### Task goal
Convert the stretch of the listing from the line containing "Image resolution: width=480" through the line containing "(2079, 273)." into a numbered list, omitting any blank lines.

═════ Data to process ═════

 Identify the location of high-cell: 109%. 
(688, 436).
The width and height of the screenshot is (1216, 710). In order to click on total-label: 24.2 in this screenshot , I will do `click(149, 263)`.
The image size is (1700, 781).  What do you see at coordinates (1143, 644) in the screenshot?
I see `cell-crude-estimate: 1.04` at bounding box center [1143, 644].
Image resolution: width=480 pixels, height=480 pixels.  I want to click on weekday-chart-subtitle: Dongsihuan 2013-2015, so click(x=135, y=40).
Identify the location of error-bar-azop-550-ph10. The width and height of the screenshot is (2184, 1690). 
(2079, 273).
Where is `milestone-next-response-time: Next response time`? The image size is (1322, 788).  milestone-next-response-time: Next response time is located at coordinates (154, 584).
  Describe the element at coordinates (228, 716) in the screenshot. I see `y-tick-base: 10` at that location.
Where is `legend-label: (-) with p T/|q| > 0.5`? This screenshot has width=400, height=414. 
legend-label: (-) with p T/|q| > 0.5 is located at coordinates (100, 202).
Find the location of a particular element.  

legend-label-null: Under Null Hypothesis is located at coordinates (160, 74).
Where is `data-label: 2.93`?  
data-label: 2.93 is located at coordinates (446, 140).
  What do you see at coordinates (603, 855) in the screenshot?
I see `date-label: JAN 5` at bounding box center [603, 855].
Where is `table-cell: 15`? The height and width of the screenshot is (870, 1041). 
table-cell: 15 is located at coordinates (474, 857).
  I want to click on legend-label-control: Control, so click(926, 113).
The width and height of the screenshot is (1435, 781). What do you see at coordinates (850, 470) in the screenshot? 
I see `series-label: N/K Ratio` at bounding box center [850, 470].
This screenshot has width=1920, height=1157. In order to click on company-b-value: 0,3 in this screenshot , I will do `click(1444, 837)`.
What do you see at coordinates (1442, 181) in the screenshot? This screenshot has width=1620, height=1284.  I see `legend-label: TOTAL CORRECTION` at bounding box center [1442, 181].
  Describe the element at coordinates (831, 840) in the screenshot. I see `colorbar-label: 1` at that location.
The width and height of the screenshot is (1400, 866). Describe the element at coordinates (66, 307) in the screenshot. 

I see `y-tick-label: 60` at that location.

═════

### Your solution
1. Image resolution: width=480 pixels, height=480 pixels.  I want to click on weekday-chart-subtitle: Dongsihuan 2013-2015, so click(x=135, y=40).
2. Identify the location of error-bar-azop-550-ph10. The width and height of the screenshot is (2184, 1690). 
3. (2079, 273).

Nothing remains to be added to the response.